# GRIP 2020

### Name    : Ashutosh Dattatray Salekar
### Task 1   : Object Detection in image and video
### Github  : https://github.com/ashutosh-salekar/GRIP-Tasks/tree/main/Task1

# Prerequisite: 
- You Only Look Once or more popularly known as YOLO is one of the fastest real-time object detection algorithm 
   (45 frames per seconds) as compared to R-CNN family (R-CNN, Fast R-CNN, Faster R-CNN, etc.)
   
   
- We have two options to get started with object detection:
   - Using the pre-trained model
   - Training custom object detector from scratch
   
   
- In this code, we will be looking at creating an object detector using the pre-trained model for images, 
   videos and real-time webcam.
   
   
- As we are going with pre-trained model approach we will also need to download a couple of files which includes
   the pre-trained weights of YoloV3, the configuration file and names file.


In [1]:
import numpy as np     # version : 1.19.2
import cv2             # version : 4.4.0

In [2]:
# coco.names file contains the names of the different objects that our model has been trained to identify.
f = open("coco.names", 'r')
classes = f.read().rstrip("\n").split("\n")

In [3]:
# I am loading the YoloV3 weights and configuration file with the help of dnn module of OpenCV.
net = cv2.dnn.readNet('yolov3.weights', 'yolov3.cfg')

In [4]:
cap = cv2.VideoCapture(r"car.mp4")    # Load the video file 

while True:
    _, img = cap.read()
    height, width, _ = img.shape

    # We need to preprocess our data hence we useblobFromImage. The function perform scaling, mean subtraction and channel swap
    blob = cv2.dnn.blobFromImage(img, 1 / 255, (416, 416), (0, 0, 0), swapRB=True, crop=False)

    """
    # optinal part
    for b in blob:
        for n,img_blob in enumerate(b):
            cv2.imshow(str(n),img_blob)
    """

    net.setInput(blob)
    output_layers_names = net.getUnconnectedOutLayersNames()
    
    """
    The forward() function of cv2.dnn module returns a nested list containing information about all the detected objects
    which includes the x and y coordinates of the centre of the object detected, height and width of the bounding box,
    confidence and scores for all the classes of objects listed in coco.names.
    """
    layerOutputs = net.forward(output_layers_names)

    boxes = []
    confidences = []
    class_ids = []

    for output in layerOutputs:
        for detection in output:
            scores = detection[5:]
            class_id = np.argmax(scores)  # returns index of max value
            confidence = scores[class_id]

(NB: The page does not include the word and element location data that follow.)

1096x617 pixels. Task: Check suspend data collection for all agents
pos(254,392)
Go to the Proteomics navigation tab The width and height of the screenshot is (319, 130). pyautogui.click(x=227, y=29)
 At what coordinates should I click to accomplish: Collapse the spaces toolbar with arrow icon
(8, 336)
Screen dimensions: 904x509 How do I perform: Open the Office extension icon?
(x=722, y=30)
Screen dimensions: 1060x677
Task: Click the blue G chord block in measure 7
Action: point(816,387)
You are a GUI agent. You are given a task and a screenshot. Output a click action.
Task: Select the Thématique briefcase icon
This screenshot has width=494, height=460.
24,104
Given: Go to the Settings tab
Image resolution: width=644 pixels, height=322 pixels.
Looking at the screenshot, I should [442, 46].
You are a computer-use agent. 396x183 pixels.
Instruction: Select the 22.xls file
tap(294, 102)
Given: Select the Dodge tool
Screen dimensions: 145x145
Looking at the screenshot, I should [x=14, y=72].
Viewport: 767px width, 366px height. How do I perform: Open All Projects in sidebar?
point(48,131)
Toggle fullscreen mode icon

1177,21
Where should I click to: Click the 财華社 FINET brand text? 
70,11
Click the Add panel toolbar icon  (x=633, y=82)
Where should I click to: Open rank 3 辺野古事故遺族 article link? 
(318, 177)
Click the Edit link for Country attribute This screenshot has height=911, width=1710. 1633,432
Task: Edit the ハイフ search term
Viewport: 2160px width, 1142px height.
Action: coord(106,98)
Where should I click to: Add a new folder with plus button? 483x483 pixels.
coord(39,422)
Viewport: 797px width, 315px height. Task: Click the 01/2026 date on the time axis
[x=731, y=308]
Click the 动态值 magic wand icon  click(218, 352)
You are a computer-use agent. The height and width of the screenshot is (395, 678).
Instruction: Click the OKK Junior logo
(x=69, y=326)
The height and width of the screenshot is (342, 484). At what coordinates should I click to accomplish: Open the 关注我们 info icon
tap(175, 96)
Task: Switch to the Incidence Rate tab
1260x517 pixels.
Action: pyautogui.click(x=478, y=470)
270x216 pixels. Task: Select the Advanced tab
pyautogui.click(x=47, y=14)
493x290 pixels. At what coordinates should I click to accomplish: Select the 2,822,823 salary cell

            if confidence > 0.5:
                """
                #This are normalize values because of "blob" function hence we have to scale it them to original
                 values again. For that we will multiply them with width and height of original image.

                center_x  = int(detection[0]) 
                center_y =  int(detection[1])
                w = int(detection[2])
                h = int(detection[3]) 
                """
                center_x = int(detection[0] * width)
                center_y = int(detection[1] * height)
                w = int(detection[2] * width)
                h = int(detection[3] * height)

                x = int(center_x - w / 2)
                y = int(center_y - h / 2)

                boxes.append([x, y, w, h])
                confidences.append(float(confidence))
                class_ids.append(class_id)
    
    """
    Although we removed the low confidence bounding boxes, there is a possibility that we will still 
    have duplicate detections around an object.
    To fix this situation we’ll need to apply Non-Maximum Suppression (NMS). We pass in confidence threshold value 
    and NMS threshold value as parameters to select one bounding box.
    
    """
    indexes = cv2.dnn.NMSBoxes(boxes, confidences, 0.5, 0.4)  # Removing unnecessary boxes

    
    font = cv2.FONT_HERSHEY_PLAIN
    colors = np.random.uniform(0, 255, size=(len(boxes), 3))  # Random colors for bounding boxes

    for i in indexes.flatten():
        x, y, w, h = boxes[i]
        label = str(classes[class_ids[i]])
        confidence = str(round(confidences[i], 2))
        color = colors[i]
        cv2.rectangle(img, (x, y), (x + w, y + h), color, 2)
        cv2.putText(img, label + " " + confidence, (x, y - 5), font, 0.8, (255, 255, 255), 2)

    cv2.imshow("image", img)
    key = cv2.waitKey(1)
    if key ==27:
        break

cap.release()
cv2.destroyAllWindows()